Although oil is one of our population’s main source of energy, it also causes many issues. When mistakes are made that lead to an oil spill, our planet is put into serious risk. Oil spills can be caused by damaged offshore oil rigs, pipelines, or tankers. The damage caused can last for years, decades even.
Our planet is made up of fragile ecosystems that must remain undisturbed and uninterrupted. Among these fragile ecosystems that can be destroyed by oil spills are aquatic ecosystems. When a spill occurs, every inch of the ecosystem can be coated in oil and will take years cleaning up. From rocks and to every grain of sand, it washes out to coastal marshes, mangrove forests, fibrous plants, and grasses absorb oil. This leads to unsustainable aquatic wildlife.

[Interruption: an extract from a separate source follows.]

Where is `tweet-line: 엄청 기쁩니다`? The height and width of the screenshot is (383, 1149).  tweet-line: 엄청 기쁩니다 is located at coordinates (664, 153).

The damage doesn’t stop there; even more disastrous effects occur when the oil sinks from floating on top of the water. When the oil sinks, underwater ecosystems are also destroyed. Many fish and marine organisms die, leading to a major loss in the global food chain.
Damaged Marine Life
Not only are fragile aquatic ecosystems destroyed, but the mammals, birds and other fish as well. Sea birds are coated in oil when they swim and dive for their food in the polluted ocean. Being coated an oil makes it impossible to fly and destroys their natural waterproofing and insulation, which causes hypothermia or overheating. This can also lead to migration disasters due to their inability to fly.
Marine mammals such as whales, dolphins, seals, and sea otters are killed because of oil spills. The blowholes of dolphins and whales are clogged, which makes it impossible for them to breathe. Much like sea birds, when a seal or otter’s coat is covered in oil, it puts them at risk for hypothermia. Even if the mammals are able to escape, they still may be poisoned by the pollution and later get sick or die.
Drinking Water Sources
Destroyed aquatic life is not the only disastrous outcome of oil spills. Humans are also affected and put at major risk. When the water is contaminated, many communities’ drinking water is affected. Oil spills will make the water undrinkable and an expensive problem to make right. Water plants must be shut down and river intakes are turned off for everyone’s safety. Drinking polluted water can lead to severe sickness and even death.
Besides the effect on communities’ drinking water, not much is known on the other health effects that can happen to humans. It has been found that exposure to toxic oil can be linked to respiratory problems, irritations in the eyes or skin, neurological effects such as headaches and dizziness, and traumatic pain.